◆ Verilen görev 1: Lütfen kayıtlarda "Presidente de México" geçen satırdan "A nivel naranja" geçen satıra kadar, iki uç da dahil olmak üzere, yalnızca bu satırları yeniden ölçeklendirip yazılarıyla birlikte tekrar ver. Yanıtlardaki koordinatların her birini 1,45 ile çarp ve tam sayıya yuvarla, buçukları yukarı yuvarla.

◆ Okunacak metin:
_ _ _ _
İstanbul-Halkalı Zeynebiye Camii’nde kılınan Cuma namazında konuşan Türkiye Caferileri Lideri Selahattin Özgünüdüz, İsrail’in Gazze’ye yönelik saldırısını, Diyanet İşleri Başkanı Görmez’in açıklamalarını ve Başbakan Erdoğan’ın Şiilik üzeri siyasetine değindi.
Özgündüz'ün konuşmasından satır başları...
- BM mevcut yapısıyla mazlumların ve mustazafların işine yaramıyor..
-Diyanet İşleri Başkanımızın bir ibaresi açıklığa kavuşmalı..
-Başbakan, “Dönüp dönüp, Şiilik üzerinden siyaset yapıyor..
Türkiye Caferileri Lideri Selahattin Özgündüz, Siyonist İsrail rejiminin Gazze’ye yönelik saldırı ve katliamlarına değinerek, “ BM’ nin mevcut yapısı mazlum ve mustazafların işine yaramıyor” dedi.
Özgündüz Gazze’de çocuklar öldürülüyor, kadınlar öldürülüyor, siviller öldürülüyor. Bu her beşeri kanunda suçtur. Batı kanunlarına göre de suçtur.
_ _ _ _
◆ Kayıtlı veriler:
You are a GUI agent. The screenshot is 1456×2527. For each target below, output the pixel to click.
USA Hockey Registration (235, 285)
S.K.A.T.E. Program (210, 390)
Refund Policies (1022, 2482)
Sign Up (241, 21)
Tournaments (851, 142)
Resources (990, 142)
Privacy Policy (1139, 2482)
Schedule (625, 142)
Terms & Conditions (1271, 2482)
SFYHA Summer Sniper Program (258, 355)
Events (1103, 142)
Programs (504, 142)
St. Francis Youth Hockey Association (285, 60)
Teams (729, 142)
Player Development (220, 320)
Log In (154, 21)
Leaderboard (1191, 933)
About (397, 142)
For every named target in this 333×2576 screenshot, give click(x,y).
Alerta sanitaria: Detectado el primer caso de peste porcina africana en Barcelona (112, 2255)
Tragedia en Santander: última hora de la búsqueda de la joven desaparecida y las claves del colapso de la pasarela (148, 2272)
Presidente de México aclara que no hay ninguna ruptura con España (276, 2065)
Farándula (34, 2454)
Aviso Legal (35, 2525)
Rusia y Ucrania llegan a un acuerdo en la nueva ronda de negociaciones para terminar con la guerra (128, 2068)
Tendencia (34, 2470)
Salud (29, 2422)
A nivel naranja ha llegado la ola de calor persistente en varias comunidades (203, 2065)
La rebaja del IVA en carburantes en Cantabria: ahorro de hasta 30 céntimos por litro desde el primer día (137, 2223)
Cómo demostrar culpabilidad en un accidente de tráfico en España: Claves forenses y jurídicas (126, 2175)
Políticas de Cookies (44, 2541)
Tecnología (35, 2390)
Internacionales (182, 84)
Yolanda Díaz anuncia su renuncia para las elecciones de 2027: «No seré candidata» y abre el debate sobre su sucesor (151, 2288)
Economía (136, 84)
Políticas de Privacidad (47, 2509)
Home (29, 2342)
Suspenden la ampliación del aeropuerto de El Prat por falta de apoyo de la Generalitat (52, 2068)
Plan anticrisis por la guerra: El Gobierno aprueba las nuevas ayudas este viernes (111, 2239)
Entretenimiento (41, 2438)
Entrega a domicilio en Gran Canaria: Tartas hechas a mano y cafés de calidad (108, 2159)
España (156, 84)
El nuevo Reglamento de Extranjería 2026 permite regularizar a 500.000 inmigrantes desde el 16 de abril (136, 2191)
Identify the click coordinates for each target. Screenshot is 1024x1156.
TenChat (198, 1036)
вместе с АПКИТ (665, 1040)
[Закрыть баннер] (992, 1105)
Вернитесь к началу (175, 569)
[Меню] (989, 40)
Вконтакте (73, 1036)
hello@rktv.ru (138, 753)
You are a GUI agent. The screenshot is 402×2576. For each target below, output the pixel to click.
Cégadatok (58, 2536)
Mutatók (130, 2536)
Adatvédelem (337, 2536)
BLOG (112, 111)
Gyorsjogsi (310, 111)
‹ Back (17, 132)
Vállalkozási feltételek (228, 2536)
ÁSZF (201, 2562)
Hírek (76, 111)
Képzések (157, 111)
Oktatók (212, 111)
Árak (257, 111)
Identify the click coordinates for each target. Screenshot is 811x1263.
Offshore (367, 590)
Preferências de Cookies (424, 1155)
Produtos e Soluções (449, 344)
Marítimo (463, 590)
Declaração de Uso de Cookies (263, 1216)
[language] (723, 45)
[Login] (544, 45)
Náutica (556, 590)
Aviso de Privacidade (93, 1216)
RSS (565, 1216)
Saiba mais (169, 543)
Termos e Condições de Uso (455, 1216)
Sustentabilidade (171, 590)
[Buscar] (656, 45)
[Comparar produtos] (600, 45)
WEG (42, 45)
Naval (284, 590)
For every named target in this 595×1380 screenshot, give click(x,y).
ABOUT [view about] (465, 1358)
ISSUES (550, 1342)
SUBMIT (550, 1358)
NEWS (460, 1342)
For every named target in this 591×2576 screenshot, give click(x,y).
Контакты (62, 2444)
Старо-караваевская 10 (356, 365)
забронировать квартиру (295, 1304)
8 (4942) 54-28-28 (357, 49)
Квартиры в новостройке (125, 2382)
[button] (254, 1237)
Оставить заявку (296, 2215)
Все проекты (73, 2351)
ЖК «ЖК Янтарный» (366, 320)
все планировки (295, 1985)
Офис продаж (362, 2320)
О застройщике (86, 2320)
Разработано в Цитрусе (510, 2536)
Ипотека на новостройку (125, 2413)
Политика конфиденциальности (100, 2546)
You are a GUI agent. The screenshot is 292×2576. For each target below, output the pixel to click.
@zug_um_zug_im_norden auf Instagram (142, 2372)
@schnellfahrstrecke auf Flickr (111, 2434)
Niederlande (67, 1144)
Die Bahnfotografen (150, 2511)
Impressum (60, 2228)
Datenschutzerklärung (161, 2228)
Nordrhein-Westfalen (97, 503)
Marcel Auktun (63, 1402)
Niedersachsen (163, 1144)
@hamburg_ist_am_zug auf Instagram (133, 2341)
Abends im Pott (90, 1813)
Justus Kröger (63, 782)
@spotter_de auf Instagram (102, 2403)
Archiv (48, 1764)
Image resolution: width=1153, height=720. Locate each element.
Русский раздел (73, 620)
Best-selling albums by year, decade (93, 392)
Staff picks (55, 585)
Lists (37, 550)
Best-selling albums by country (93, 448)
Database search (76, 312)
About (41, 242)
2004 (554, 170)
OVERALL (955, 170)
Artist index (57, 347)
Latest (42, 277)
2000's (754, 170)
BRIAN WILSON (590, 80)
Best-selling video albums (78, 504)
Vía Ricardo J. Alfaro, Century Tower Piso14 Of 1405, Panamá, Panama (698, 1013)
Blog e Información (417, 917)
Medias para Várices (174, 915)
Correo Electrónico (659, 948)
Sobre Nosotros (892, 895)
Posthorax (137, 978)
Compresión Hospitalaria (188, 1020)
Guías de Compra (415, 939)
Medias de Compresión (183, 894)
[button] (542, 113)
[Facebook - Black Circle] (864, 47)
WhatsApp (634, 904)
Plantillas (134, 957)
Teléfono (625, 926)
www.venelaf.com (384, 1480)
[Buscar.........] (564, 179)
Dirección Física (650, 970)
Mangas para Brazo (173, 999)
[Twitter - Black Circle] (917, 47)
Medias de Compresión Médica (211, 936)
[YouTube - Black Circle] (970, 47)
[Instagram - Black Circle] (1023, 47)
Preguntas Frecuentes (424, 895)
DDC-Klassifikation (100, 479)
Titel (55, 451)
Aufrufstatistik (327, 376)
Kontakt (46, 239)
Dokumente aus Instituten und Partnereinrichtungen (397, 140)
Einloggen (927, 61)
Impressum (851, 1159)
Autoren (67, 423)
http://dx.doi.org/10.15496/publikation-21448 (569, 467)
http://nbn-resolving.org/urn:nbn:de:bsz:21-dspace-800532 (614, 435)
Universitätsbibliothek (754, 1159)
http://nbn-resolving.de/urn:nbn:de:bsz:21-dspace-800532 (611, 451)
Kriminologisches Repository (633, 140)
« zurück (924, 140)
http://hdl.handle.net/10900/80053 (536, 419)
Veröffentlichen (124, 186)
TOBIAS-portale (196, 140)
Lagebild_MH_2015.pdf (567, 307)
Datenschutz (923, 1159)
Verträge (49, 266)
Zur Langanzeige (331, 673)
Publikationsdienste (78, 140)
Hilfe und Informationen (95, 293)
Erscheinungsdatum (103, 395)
_ _ _ _
◆ Verilen görev 2: Özgündüz'ün Gazze konuşmasını aktaran haberi son cümlesinden sonra sürdür.

◆ Doğru yanıt 1:
Presidente de México aclara que no hay ninguna ruptura con España (400, 2994)
Farándula (49, 3558)
Aviso Legal (51, 3661)
Rusia y Ucrania llegan a un acuerdo en la nueva ronda de negociaciones para terminar con la guerra (186, 2999)
Tendencia (49, 3582)
Salud (42, 3512)
A nivel naranja ha llegado la ola de calor persistente en varias comunidades (294, 2994)

◆ Doğru yanıt 2:
Peki, neden sesleri çıkmıyor? Caydırıcı bir karar bile çıkaramıyorsunuz. Bu birleşmiş milletler, mazlumların, mustazafların işlerine yaramıyor. Kaldırılmalı mı? Yok, ben bundan yana değilim ama revize edilmeli, işe yarar bir BM oluşturulmalı ve İslam ülkeleri de en az iki üyeyle güvenlik konseyinde temsil edilmeli. Almanya'da 5+1 gibi yavaş yavaş oraya yamanıyor. Ama Müslümanların 55 ülkesi bir Almanya etmiyor. Çin de Rusya’da daimi üyedir. Ama İslam ülkeleri temsil edilmiyor. Şayet olursa hangi ülke olacak bu da ayrı bir dert.
Birliğimizin bozulması, İsrail’in Filistin’de cinayet işlemesine cesaret veriyor. Direkt olmasa da endirekt olarak o kanlara ortak ediyor bizi. Allah’ım sen şahidimiz ol ki biz ümmetin birlik ve dirliğinden yanayız. Allah Birliğimizi, dirliğimizi bozmasın diye konuştu.
Selahattin Özgündüz Diyanet İşleri Başkanı Mehmet Görmez'in son günlerde yaptığı açıklamalara da değindi.
Diyanet işleri Başkanımızın Esenyurt’ta yakılan Muhammediye camiinde, farklı bir iki önemli toplantıda yaptığı konuşmalarının tamamına katılıyorum. Hakikaten bir devlet adamı sorumluluğuyla konuşmuştur, tebrik ediyorum, Kutluyorum, teşekkür ediyorum.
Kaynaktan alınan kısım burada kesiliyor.